▽

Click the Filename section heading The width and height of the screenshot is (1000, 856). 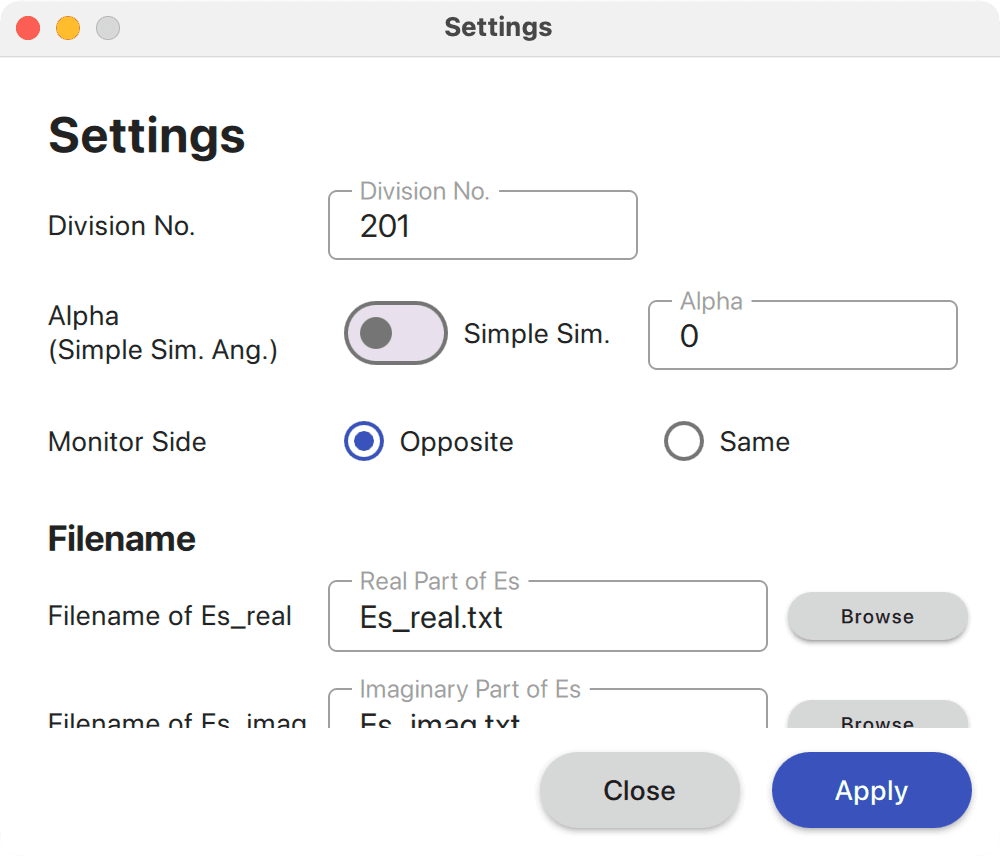(x=121, y=538)
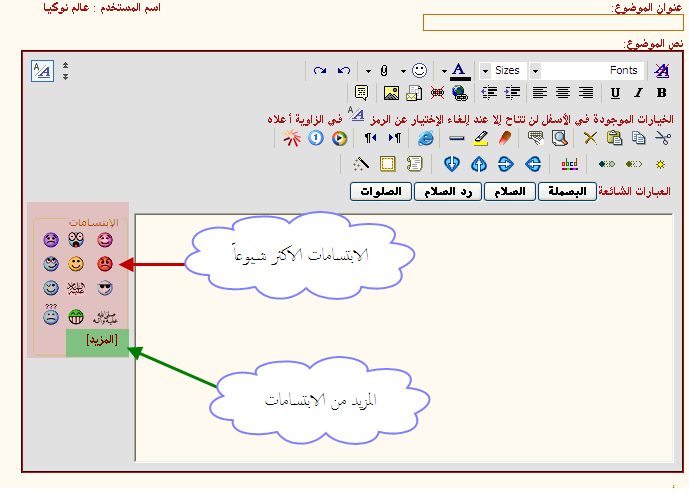Click the horizontal line insert icon
The image size is (689, 501).
(x=456, y=138)
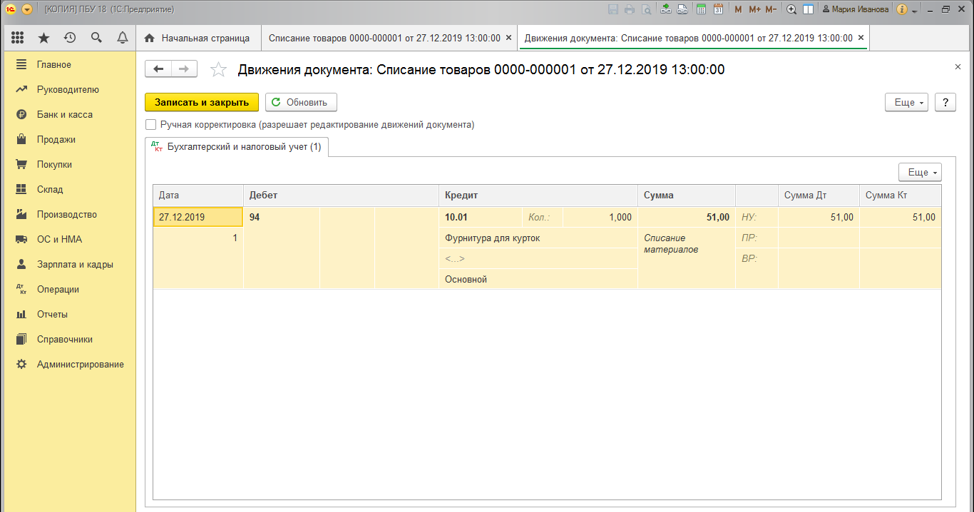Open the History clock icon
Viewport: 974px width, 512px height.
[x=69, y=38]
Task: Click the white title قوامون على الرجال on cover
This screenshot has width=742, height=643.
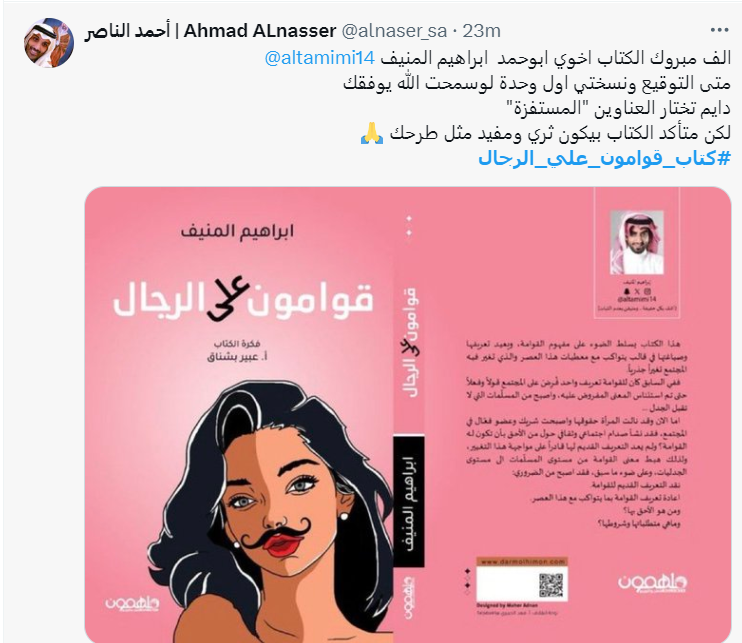Action: coord(243,298)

△

__Work task__. Write out, with no pictures, only the lines from the line containing "Task: Click the" through the last line of the listing above, exactly and with both ends included.

__Worked solution__.
Task: Click the white title قوامون على الرجال on cover
This screenshot has width=742, height=643.
Action: coord(243,298)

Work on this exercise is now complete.